Evo Morales
Bolivia's President Evo Morales holds a ballot paper during a national referendum in Villa 14 de Septiembre in the Chapare region  Reuters

Bolivia's first indigenous President Evo Morales has lost his bid to seek a fourth consecutive term. The defeat in a referendum is the first poll setback for Morales since he became the president in 2006.

According to the Financial Times, 99.72% of votes have been counted and 51.3% of voters have rejected the referendum on constitutional changes that would have allowed Morales to contest another election in 2019. Also, following the plebiscite results, Vice-president Alvaro Garcia will not be able to run for elections again.
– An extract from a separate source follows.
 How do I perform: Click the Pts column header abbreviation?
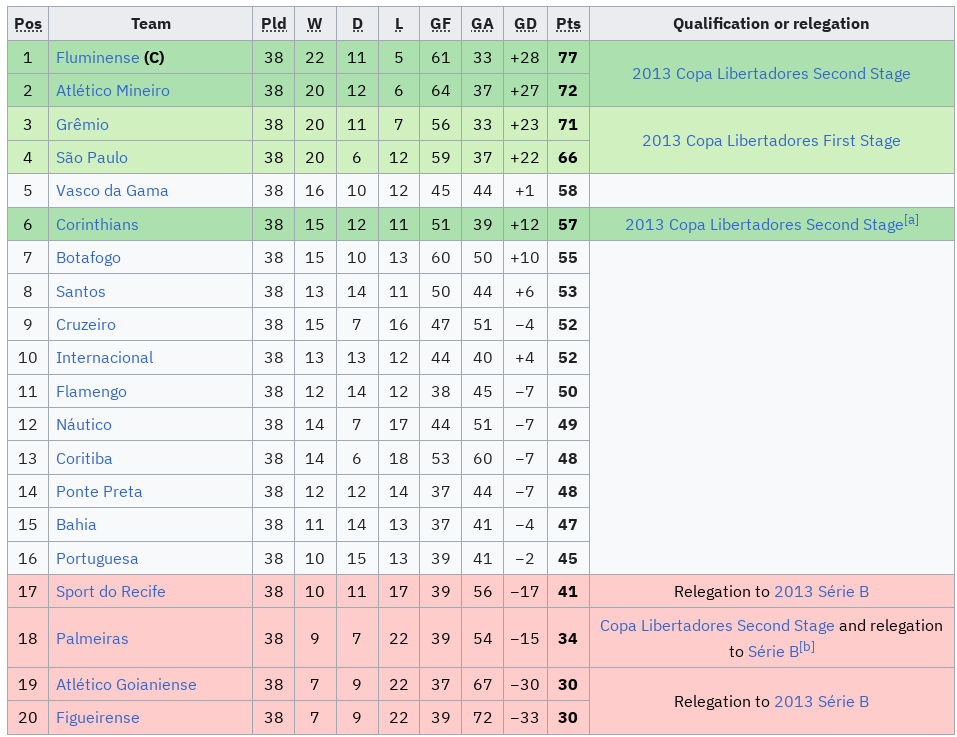pos(568,24)
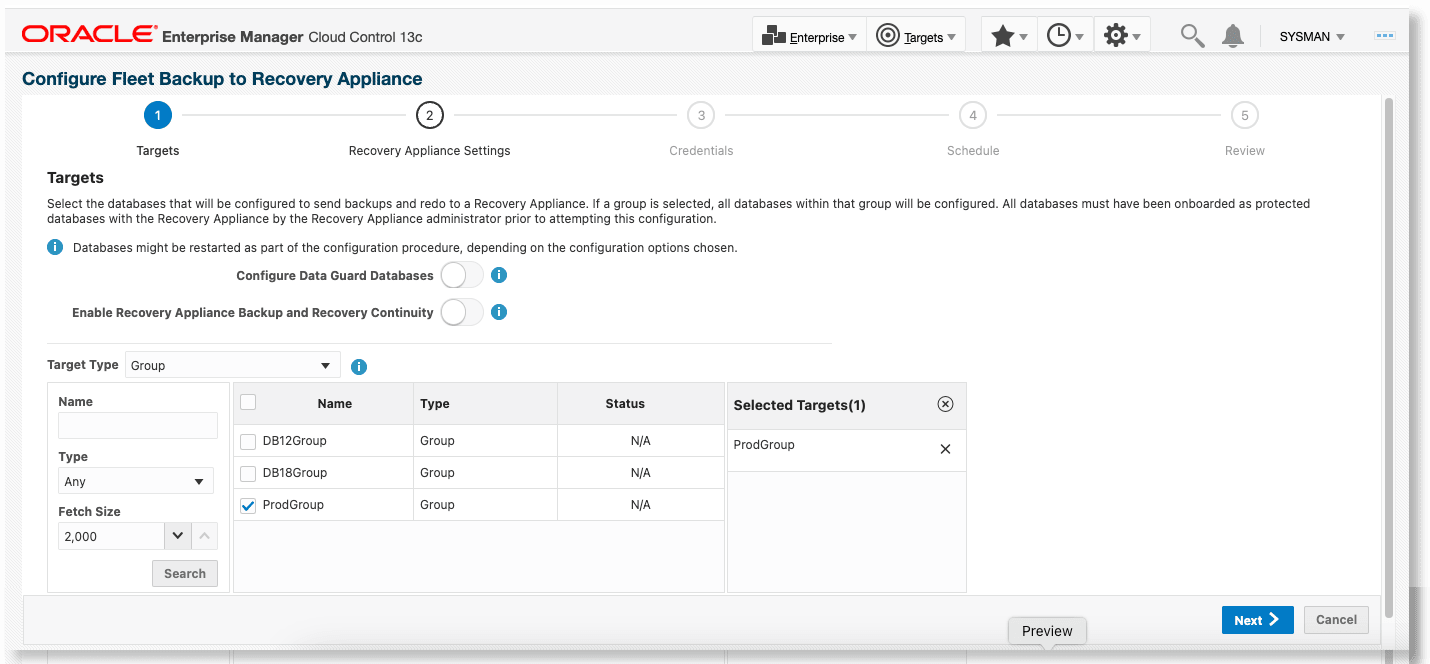Open the Fetch Size dropdown arrow

coord(177,536)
Sunday's (21 February) vote questioned "the liberal logic of rotation of leaders, which in Bolivia has never guaranteed us anything", leader of the ruling party Movement Towards Socialism and president of congress, Gabriela Montaño, said. However, opposition leader and a tycoon, Samuel Doria Medina, said: "Definitely, Bolivia won, they called a referendum and people told them no."

"Evo's [Morales] traditional opposition among the affluent and middle class was joined by a wide swath of voters who have long been a part of his political support," said Jim Shultz, executive director of the left-leaning Democracy Center political advocacy group.

"Their [voters] turnaround isn't about moving rightward," Shultz said. The voters decided to reject a referendum on constitutional changes because they believe "that 20 years is too long for one person to be president", he said.

A former Morales supporter, Tatiana Aranieba who "voted no" in the referendum said: "I support the progress we've made in Bolivia but I think the time is right for a change."

Morales has almost four more years before he vacates the presidency. Before the poll results were announced, Morales pledged to continue his efforts to transform the country. He accused the opposition of a "dirty war" against him on social media before the referendum.

"We're anti-neoliberal, anti-capitalist, anti-imperialist, we've been formed that way. This struggle will continue whether the yes or the no wins. It will never be abandoned," he had said.